19. Even if we are ugly we have make-up to fix it!

20. We can take stuffed animals to bed no matter how old we are

21. We dont have to wear tuxedos to the prom.

22. Nose hair, ear hair, back hair- so not a problem for us.

23. SLUMBER PARTIES! Guys just dont know how much fun those are.

24. We dont have to worry about getting hurt, um, down there

25. That special bond we have with our moms-some day

26. We dont feel the need to slap our teammates butt when she makes a good play.

27. Nobody makes fun of us for liking Backstreet Boys or N'sync. Well almost nobody

28. Pick up lines. They're not something we need to practice

29. We can get away with wearing platform shoes without looking goofy.

30. We give really really good advice

31. On t.v. shows we're always the ones that have coolest supernatural powers.

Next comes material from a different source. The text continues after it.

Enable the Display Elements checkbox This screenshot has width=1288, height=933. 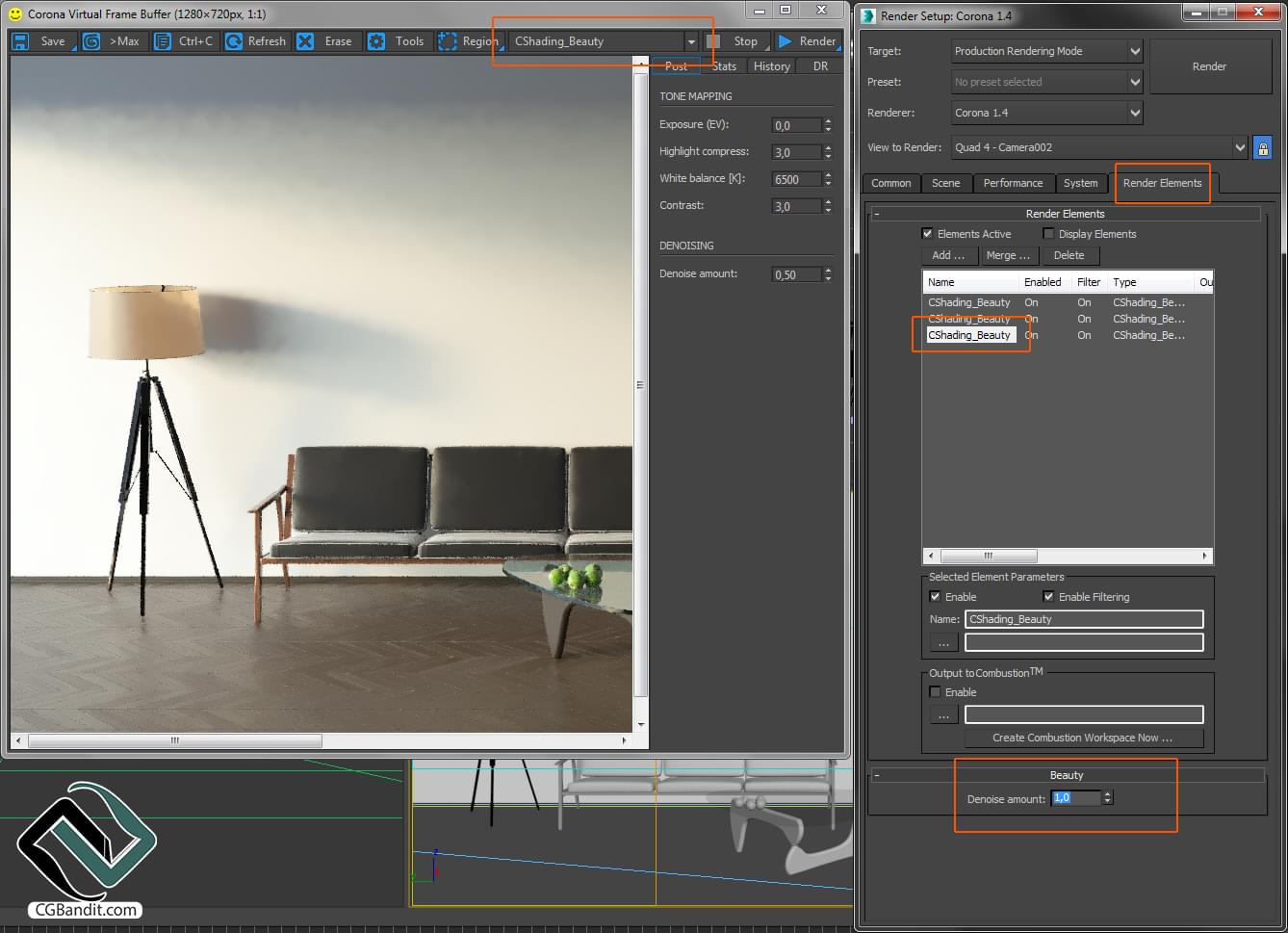[1048, 233]
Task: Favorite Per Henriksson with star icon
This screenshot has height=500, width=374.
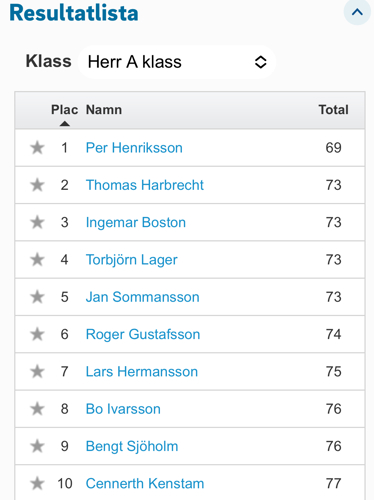Action: coord(37,148)
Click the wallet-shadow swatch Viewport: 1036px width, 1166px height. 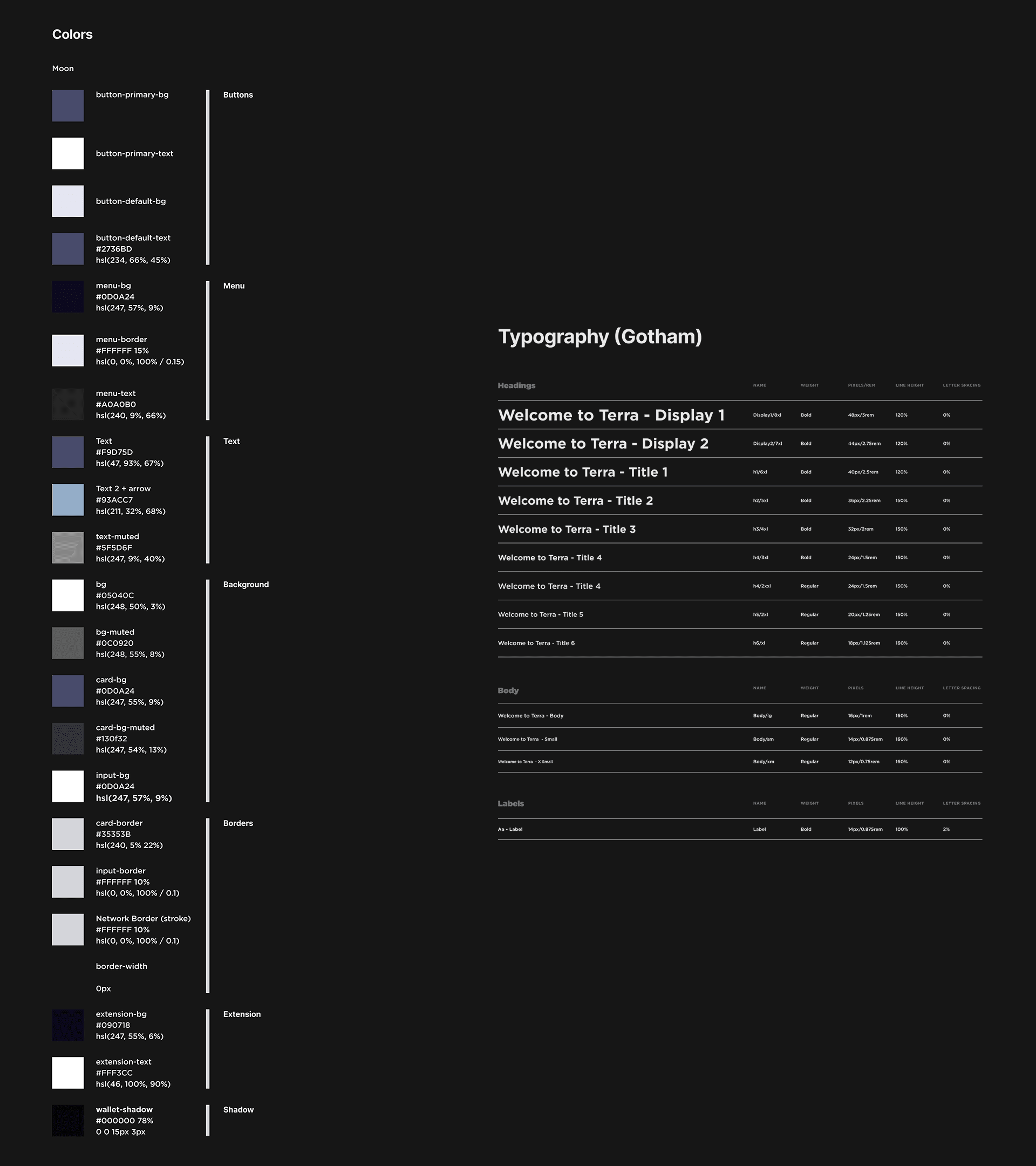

32. Dollhouse, Delia's, XOXO, Wet Seal.

33. We can put cotton balls between our toes, paint our nails, and not feel the least bit silly.

34. Daria and Lisa Simpson are girls

35. Bevis and Butt-Head arent

36. The coolest, sweetest songs and poems have been writen about u

37. We dont have to sit on our wallets

38. And our wallets have a place for change

39. Its entirely possible that we will marry Ben Affleck some day.

40. Our lives do not revolve around ESPN Sports Center

41. We can wear dresses without getting really weird looks from people

42. Its not required that we learn how to spit when we are young

43. We are called tomboys, Boys are called girlie

44. Fiona, Tori, Sarah, Paula, Alanis, Gwen.

45. We have nicer handwriting than guys. Well its true

46. Our magazines have Horoscopes.

47. We dont have to stuff boxers in our jeans. ( How can that possibly be comfortable?)

48. Female pro athletes arent overpaid egomaniacs (yet)

49. Girls with guy first names (like Joey) sound cool, but it doesnt work the other way around.

50. We look great in tank tops.

*Things Guys Think Girls Should Know*

We're not as big of perverts as you think we all are.

No matter what you say, your ex-boyfriend is an asshole.

We like you to give us hugs and kisses sometimes too.

Don't argue with us when we call you beautiful.

Don't treat us like crap, what goes around comes around.

We know you're pretty, that's one of the reason's we're going out with
you.

Don't go into detail about your period. It scares us. If you have cramps
and we ask you what's wrong, just tell us it's that time of the month and
nothing more.

If you really liked us for us, you would let us think that our mustache,
beard, or sideburns looked cool.

We never shave our legs. Get over it.

NEVER ask us if you can put make up on us. It's just wrong.

Don't make bets about us, because one of your friends will tell us, if you
don't.

When we tell you that you're not fat, believe us.

We absolutely do not care about, The Backstreet Boys, NSYNC, 98 degrees,
or what any other guy looks like for that matter.

What does pms stande for?

We may not be able to pee acurately all of
the time, but at least we can stand up and go pee.

Just cause you think you're always right, doesn't mean that you dont't
have to apologize
when you do something "wrong".

You expect us to say and do sweet things for
you, but it would be nice if you did the same every once in a while.

We like to know that you love us. We can't always be spontaneous, so try
to help us make the plans sometimes.

Don't ask us to beat up another guy for you, cause you might just get what
you wish for.
Never kick us in the nuts "just to see what we would say".

Never pretend like you are going to break up with us and laugh when we
believe you.

Pamela Anderson's boobs aren't fake anymore, but we like yours better
anyway. Size doesn't matter, except to idiots who don't want a
relationship.

PMS is not an excuse.

If you want us to put the seat down when we're done, you should put it up
when you're done.

Don't tell us how cute your ex-boyfriend was. That doesn't turn us on.

And always remember: The way to a guys heart
is through his stomach.....and maybe....oh nevermind.

And last but not least:
We know you're not always right, but we'll pretend like you are anyway.